By the end of the election, 25 million voters had cast ballots, Ahram Online said.
The election was called amid a turbulent political year in Egypt. Former President Mohamed Morsy was removed from power in July in a popular military coup. El-Sisi, who was army chief at the time, stepped down from his military post this year to run for president.
Fairness questioned
Human Rights Watch said Egypt's 10-month-long crackdown on the opposition impeded the fairness of the presidential elections.
"The mass arrests of thousands of political dissidents, whether Islamist or secular, has all but shut down the political arena and stripped these elections of real meaning," the group's Middle East director, Sarah Leah Whitson, said in a statement Wednesday.
Vote extension criticized
Both candidates had criticized the extra day of voting Wednesday and had filed complaints.
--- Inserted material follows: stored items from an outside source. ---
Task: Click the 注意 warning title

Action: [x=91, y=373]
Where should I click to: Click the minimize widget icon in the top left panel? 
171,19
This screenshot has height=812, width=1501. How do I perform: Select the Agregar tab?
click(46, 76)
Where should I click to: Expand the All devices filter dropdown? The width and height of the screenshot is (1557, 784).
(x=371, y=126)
"Extending the voting period for no real plausible reason will open the door to possible vote violations and rigging," said Hussein Abdel Ghany, a top adviser to Sabahy.
Question of legitimacy
Politicians, officials and the media have emphasized the importance of a high turnout for el-Sisi's future legitimacy.
Analysts have said he would want to beat the turnout rate of the 2012 presidential elections, which was 46% in the first round and increased to 51.8% (25.5 million).
El-Sisi's real battle, it appeared, was for a high turnout -- not against Sabahy.